▶ **TASK DETAILS**: Search the records for the string "next", and show each line where it appears.
Start of INPUT DATA
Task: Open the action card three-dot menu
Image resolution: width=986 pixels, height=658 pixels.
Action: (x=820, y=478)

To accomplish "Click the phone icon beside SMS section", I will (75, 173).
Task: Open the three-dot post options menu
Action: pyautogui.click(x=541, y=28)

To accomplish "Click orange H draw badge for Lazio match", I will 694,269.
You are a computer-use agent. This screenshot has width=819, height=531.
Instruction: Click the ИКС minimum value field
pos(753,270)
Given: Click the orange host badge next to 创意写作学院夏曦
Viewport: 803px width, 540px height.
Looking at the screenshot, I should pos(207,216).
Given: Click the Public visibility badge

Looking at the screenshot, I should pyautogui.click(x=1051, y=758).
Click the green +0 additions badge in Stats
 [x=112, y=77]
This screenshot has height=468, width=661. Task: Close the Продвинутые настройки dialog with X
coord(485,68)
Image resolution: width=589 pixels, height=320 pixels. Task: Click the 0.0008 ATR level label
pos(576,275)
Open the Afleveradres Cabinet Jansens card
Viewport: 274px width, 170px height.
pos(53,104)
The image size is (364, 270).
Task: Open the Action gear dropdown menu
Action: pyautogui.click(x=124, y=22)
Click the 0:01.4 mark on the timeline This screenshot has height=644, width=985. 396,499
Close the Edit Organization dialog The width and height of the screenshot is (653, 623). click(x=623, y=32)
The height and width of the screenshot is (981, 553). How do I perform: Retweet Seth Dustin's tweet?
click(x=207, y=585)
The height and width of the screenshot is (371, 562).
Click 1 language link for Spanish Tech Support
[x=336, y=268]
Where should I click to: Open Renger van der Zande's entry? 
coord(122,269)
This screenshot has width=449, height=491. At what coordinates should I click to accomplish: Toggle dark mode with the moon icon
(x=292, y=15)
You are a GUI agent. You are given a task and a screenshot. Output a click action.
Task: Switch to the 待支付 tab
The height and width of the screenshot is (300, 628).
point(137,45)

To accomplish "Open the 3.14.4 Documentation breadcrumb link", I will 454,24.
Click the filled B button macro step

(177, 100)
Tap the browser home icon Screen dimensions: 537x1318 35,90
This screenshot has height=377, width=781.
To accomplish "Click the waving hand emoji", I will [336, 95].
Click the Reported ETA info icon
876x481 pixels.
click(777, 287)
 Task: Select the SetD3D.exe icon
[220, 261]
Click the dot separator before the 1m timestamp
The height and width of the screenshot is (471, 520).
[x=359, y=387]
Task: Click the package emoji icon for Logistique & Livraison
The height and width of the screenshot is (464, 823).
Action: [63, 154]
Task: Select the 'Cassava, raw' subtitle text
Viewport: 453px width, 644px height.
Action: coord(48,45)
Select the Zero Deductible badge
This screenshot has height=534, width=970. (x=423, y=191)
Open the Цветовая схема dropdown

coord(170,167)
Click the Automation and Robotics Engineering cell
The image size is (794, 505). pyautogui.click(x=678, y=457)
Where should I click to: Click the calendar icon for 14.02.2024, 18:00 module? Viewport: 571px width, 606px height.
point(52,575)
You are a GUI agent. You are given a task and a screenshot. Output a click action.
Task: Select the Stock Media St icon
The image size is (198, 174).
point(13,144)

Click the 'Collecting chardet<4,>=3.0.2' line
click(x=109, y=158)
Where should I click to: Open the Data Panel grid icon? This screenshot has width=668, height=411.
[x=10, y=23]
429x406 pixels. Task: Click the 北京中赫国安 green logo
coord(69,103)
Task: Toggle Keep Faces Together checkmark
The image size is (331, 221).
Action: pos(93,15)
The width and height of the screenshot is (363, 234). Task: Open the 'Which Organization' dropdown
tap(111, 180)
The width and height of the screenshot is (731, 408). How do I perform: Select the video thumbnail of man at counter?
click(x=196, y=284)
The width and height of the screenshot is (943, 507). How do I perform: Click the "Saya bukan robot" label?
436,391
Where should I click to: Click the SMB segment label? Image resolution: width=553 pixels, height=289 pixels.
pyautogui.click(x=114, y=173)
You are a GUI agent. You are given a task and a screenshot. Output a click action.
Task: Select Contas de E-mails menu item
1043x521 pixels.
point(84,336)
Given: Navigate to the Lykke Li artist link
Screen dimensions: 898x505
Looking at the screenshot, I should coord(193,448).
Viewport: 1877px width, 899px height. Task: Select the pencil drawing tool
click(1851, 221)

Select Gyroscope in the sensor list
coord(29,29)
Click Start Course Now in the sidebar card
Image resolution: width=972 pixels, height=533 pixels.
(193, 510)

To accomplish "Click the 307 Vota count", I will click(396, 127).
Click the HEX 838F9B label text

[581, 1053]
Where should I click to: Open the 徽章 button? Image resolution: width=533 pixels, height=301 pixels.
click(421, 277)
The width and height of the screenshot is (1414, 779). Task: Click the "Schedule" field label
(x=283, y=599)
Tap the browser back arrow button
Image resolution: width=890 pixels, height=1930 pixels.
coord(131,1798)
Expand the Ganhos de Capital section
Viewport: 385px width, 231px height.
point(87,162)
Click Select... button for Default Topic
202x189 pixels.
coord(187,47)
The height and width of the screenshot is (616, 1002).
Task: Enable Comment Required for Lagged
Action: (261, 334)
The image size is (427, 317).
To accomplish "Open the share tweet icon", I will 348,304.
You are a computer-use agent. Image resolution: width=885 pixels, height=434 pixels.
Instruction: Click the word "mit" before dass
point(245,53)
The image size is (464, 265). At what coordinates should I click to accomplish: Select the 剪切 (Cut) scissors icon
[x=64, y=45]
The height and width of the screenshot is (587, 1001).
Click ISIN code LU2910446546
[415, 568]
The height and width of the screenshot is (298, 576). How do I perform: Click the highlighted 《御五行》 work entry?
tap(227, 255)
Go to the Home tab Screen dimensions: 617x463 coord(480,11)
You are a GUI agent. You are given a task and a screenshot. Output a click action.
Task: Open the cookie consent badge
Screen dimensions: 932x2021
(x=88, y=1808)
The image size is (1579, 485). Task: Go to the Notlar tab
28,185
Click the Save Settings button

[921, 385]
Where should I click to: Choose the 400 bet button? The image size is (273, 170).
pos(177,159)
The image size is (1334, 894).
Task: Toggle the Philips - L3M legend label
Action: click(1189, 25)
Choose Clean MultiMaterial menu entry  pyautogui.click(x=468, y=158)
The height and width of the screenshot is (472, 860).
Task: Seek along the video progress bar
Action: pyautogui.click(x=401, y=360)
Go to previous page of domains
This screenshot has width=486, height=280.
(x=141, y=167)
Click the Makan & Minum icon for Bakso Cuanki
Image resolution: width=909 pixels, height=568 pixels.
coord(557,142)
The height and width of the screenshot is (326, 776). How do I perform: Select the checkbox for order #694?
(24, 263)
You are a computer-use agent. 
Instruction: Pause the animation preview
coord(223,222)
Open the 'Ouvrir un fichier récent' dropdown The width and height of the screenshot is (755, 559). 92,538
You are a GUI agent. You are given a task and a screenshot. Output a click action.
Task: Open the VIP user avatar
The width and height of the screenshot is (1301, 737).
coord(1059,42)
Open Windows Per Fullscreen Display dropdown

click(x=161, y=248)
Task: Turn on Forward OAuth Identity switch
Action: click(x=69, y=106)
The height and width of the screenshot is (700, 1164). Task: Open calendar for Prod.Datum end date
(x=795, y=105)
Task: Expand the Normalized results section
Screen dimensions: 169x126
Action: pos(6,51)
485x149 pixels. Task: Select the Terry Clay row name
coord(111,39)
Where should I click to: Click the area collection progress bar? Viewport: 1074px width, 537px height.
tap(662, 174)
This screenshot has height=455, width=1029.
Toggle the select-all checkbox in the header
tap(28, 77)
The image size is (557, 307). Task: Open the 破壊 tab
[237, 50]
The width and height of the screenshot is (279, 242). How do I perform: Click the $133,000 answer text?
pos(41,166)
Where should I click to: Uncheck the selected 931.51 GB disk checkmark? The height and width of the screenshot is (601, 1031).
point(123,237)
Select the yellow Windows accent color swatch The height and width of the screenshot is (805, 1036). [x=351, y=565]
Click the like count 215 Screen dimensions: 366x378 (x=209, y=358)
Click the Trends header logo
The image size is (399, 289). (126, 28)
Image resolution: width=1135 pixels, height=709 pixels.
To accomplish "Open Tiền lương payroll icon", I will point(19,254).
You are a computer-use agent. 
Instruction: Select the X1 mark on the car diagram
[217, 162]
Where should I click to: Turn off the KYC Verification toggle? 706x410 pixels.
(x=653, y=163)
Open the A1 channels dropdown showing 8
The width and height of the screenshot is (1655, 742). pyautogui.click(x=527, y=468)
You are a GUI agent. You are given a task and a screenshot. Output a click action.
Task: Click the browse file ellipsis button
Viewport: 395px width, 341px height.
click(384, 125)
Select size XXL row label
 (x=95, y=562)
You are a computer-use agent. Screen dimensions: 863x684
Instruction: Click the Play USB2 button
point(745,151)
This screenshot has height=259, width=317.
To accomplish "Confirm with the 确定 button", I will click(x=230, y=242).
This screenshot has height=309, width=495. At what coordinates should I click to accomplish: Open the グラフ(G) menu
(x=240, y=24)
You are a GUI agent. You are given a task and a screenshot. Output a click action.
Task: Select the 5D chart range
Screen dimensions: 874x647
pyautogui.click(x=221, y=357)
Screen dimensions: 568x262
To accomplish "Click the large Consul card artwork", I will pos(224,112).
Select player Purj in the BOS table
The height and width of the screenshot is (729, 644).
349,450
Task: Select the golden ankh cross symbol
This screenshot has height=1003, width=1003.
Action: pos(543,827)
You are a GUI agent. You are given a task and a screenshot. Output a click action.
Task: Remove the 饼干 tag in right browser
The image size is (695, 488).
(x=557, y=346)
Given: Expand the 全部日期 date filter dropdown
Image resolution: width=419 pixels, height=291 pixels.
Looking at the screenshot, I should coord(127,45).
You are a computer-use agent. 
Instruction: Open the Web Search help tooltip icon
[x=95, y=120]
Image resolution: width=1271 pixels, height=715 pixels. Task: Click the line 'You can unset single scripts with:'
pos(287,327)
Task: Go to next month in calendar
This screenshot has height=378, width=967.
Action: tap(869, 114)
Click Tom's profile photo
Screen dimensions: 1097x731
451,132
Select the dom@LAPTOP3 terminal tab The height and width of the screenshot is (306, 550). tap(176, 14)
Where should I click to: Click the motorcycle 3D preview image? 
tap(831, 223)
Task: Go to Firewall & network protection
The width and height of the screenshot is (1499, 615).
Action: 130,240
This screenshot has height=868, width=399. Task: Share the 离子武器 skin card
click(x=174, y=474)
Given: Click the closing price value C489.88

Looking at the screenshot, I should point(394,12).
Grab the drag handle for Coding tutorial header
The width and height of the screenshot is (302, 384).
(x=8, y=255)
End of INPUT DATA
▶ **COMPLETED TASK**:
Given: Click the orange host badge next to 创意写作学院夏曦
Task: Go to next month in calendar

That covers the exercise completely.